[Task prompt]
Swap "column header" for "column heading" throughout the listing below and write the whole listing out again with nothing else altered.

[Records shown]
* start *
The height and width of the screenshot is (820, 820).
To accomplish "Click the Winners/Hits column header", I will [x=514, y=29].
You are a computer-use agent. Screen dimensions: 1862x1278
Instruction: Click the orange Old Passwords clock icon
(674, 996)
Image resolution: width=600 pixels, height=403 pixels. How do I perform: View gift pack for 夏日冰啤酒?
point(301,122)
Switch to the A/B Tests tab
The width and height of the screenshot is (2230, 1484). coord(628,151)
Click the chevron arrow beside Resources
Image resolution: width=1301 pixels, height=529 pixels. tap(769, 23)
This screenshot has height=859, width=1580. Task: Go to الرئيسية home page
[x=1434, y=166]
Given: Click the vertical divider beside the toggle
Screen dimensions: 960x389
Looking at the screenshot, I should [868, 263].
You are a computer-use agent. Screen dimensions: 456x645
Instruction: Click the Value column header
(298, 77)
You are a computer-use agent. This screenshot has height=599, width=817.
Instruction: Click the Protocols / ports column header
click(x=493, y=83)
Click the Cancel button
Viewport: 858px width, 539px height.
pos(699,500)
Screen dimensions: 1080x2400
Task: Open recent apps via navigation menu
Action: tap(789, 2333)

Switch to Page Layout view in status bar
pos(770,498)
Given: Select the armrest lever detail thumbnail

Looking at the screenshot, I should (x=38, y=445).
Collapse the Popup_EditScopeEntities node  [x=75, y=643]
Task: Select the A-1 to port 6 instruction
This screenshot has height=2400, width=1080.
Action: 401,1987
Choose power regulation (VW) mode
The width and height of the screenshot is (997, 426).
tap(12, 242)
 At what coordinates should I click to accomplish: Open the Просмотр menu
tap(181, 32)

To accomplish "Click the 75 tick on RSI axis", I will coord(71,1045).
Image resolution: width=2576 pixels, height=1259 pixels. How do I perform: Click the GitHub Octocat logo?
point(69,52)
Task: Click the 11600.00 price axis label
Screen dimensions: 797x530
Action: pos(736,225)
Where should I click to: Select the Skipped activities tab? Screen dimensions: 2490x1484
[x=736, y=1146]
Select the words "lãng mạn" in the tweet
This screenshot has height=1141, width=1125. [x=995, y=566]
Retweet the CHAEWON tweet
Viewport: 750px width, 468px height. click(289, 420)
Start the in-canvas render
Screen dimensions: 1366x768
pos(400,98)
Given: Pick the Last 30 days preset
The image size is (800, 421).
* end *
[Response for this exercise]
The height and width of the screenshot is (820, 820).
To accomplish "Click the Winners/Hits column heading", I will [x=514, y=29].
You are a computer-use agent. Screen dimensions: 1862x1278
Instruction: Click the orange Old Passwords clock icon
(674, 996)
Image resolution: width=600 pixels, height=403 pixels. How do I perform: View gift pack for 夏日冰啤酒?
point(301,122)
Switch to the A/B Tests tab
The width and height of the screenshot is (2230, 1484). coord(628,151)
Click the chevron arrow beside Resources
Image resolution: width=1301 pixels, height=529 pixels. tap(769, 23)
This screenshot has height=859, width=1580. Task: Go to الرئيسية home page
[x=1434, y=166]
Given: Click the vertical divider beside the toggle
Screen dimensions: 960x389
Looking at the screenshot, I should [868, 263].
You are a computer-use agent. Screen dimensions: 456x645
Instruction: Click the Value column heading
(298, 77)
You are a computer-use agent. This screenshot has height=599, width=817.
Instruction: Click the Protocols / ports column heading
click(x=493, y=83)
Click the Cancel button
Viewport: 858px width, 539px height.
pos(699,500)
Screen dimensions: 1080x2400
Task: Open recent apps via navigation menu
Action: tap(789, 2333)

Switch to Page Layout view in status bar
pos(770,498)
Given: Select the armrest lever detail thumbnail

Looking at the screenshot, I should (x=38, y=445).
Collapse the Popup_EditScopeEntities node  [x=75, y=643]
Task: Select the A-1 to port 6 instruction
This screenshot has height=2400, width=1080.
Action: 401,1987
Choose power regulation (VW) mode
The width and height of the screenshot is (997, 426).
tap(12, 242)
 At what coordinates should I click to accomplish: Open the Просмотр menu
tap(181, 32)

To accomplish "Click the 75 tick on RSI axis", I will coord(71,1045).
Image resolution: width=2576 pixels, height=1259 pixels. How do I perform: Click the GitHub Octocat logo?
point(69,52)
Task: Click the 11600.00 price axis label
Screen dimensions: 797x530
Action: pos(736,225)
Where should I click to: Select the Skipped activities tab? Screen dimensions: 2490x1484
[x=736, y=1146]
Select the words "lãng mạn" in the tweet
This screenshot has height=1141, width=1125. [x=995, y=566]
Retweet the CHAEWON tweet
Viewport: 750px width, 468px height. click(289, 420)
Start the in-canvas render
Screen dimensions: 1366x768
pos(400,98)
Given: Pick the Last 30 days preset
The image size is (800, 421).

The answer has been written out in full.